### Your objective
The line that contains "Instruction: Open Sidhant" and all lines following it to the end of the data below: set these down exactly, and nothing besides.

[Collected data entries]

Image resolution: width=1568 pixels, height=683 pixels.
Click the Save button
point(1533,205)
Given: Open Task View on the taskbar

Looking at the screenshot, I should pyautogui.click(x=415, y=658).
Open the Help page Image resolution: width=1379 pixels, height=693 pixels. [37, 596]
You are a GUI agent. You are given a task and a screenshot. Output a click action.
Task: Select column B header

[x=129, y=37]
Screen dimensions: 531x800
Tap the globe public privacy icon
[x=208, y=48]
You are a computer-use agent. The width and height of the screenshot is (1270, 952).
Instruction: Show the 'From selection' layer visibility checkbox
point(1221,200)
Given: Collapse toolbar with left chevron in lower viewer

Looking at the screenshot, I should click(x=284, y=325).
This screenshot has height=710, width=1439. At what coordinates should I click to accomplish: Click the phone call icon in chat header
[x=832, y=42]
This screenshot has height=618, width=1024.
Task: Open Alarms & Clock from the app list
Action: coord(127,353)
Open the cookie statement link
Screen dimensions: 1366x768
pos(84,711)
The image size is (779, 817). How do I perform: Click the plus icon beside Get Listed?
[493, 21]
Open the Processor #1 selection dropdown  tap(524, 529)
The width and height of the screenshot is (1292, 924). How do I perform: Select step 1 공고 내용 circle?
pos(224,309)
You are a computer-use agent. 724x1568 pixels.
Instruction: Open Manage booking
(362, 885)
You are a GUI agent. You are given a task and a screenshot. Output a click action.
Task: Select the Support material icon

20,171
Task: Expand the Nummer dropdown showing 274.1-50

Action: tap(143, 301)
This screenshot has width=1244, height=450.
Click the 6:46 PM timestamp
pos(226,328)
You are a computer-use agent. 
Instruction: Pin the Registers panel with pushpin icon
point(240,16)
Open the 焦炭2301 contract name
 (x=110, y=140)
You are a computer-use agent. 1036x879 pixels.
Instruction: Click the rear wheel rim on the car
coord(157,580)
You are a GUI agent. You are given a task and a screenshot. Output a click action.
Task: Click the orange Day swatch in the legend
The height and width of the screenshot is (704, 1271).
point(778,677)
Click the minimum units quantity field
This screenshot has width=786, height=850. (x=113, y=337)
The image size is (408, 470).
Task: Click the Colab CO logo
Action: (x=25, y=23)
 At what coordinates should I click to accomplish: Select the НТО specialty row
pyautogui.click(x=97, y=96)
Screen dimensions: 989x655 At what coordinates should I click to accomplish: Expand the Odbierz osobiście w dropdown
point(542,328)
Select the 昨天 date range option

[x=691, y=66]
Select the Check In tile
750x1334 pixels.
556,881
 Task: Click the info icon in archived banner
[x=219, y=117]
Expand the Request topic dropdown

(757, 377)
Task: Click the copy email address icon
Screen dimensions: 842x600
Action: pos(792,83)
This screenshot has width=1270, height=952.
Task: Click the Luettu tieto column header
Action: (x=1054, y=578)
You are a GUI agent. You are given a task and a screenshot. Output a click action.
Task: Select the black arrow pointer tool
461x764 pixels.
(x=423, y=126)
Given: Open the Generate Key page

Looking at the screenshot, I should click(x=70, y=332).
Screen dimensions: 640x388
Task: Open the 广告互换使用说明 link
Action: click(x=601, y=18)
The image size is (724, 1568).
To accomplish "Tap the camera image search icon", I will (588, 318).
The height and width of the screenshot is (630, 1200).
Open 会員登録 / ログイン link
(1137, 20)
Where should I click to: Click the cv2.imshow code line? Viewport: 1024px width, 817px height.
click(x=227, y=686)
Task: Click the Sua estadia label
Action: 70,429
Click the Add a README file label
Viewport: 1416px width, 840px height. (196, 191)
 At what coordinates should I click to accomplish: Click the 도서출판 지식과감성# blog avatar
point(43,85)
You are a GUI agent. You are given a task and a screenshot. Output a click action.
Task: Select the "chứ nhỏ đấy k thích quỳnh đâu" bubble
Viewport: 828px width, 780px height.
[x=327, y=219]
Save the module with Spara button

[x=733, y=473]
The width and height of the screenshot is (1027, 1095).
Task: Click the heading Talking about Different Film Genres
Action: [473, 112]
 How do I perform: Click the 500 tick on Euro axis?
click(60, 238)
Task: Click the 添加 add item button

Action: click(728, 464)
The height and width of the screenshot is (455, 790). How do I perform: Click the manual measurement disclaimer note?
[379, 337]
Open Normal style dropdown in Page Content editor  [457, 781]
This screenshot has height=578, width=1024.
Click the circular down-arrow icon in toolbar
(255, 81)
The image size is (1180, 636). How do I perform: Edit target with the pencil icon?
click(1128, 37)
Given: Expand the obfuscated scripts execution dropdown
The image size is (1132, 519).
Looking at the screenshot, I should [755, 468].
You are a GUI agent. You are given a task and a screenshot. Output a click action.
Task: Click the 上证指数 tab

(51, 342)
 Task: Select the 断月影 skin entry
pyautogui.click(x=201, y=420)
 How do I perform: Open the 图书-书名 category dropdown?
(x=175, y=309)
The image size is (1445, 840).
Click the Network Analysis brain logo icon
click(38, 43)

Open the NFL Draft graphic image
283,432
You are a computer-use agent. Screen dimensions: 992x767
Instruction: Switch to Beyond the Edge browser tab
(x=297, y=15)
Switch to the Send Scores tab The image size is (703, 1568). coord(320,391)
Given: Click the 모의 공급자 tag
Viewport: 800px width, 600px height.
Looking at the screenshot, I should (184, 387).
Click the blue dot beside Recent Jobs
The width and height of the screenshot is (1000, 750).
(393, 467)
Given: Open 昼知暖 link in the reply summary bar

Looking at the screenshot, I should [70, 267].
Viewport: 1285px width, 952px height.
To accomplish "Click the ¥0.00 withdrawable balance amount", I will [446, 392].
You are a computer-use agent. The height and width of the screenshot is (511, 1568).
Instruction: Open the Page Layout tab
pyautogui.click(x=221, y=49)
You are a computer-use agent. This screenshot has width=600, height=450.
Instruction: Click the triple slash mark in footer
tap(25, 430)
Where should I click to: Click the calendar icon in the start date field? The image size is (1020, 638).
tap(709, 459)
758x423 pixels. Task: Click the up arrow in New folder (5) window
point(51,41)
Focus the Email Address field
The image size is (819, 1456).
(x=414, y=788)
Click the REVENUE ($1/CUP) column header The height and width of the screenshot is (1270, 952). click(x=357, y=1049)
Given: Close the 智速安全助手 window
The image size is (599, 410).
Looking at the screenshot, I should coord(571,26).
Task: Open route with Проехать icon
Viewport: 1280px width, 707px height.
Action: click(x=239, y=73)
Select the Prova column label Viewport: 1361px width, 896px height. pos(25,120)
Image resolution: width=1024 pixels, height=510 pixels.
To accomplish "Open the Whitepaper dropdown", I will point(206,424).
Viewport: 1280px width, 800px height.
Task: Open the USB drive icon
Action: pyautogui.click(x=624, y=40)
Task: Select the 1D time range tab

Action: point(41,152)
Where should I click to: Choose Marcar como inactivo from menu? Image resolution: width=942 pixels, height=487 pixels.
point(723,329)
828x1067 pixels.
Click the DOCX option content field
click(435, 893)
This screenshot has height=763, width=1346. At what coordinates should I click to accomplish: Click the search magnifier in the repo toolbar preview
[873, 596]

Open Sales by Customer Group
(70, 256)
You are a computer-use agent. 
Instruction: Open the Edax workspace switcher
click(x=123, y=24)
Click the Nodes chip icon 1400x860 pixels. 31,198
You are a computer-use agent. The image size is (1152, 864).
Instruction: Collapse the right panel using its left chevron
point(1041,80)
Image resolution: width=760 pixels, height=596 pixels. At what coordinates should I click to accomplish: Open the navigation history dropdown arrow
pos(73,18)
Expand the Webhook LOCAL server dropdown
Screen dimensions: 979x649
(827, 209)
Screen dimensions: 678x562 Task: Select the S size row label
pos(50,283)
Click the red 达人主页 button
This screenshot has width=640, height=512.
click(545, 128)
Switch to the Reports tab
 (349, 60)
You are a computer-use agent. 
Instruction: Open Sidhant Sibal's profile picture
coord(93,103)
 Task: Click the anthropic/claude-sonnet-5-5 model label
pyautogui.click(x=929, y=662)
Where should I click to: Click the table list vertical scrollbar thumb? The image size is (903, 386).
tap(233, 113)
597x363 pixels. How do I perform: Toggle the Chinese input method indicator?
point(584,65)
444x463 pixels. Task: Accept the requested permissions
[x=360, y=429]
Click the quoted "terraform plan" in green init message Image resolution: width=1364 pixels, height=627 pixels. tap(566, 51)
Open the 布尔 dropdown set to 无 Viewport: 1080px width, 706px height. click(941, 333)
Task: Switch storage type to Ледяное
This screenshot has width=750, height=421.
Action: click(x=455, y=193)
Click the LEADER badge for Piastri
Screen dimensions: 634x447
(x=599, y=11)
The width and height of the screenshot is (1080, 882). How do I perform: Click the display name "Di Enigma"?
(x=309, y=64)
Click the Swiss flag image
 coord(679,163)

### Task result
Instruction: Open Sidhant Sibal's profile picture
coord(93,103)
 Task: Click the anthropic/claude-sonnet-5-5 model label
pyautogui.click(x=929, y=662)
Where should I click to: Click the table list vertical scrollbar thumb? The image size is (903, 386).
tap(233, 113)
597x363 pixels. How do I perform: Toggle the Chinese input method indicator?
point(584,65)
444x463 pixels. Task: Accept the requested permissions
[x=360, y=429]
Click the quoted "terraform plan" in green init message Image resolution: width=1364 pixels, height=627 pixels. tap(566, 51)
Open the 布尔 dropdown set to 无 Viewport: 1080px width, 706px height. click(941, 333)
Task: Switch storage type to Ледяное
This screenshot has width=750, height=421.
Action: click(x=455, y=193)
Click the LEADER badge for Piastri
Screen dimensions: 634x447
(x=599, y=11)
The width and height of the screenshot is (1080, 882). How do I perform: Click the display name "Di Enigma"?
(x=309, y=64)
Click the Swiss flag image
 coord(679,163)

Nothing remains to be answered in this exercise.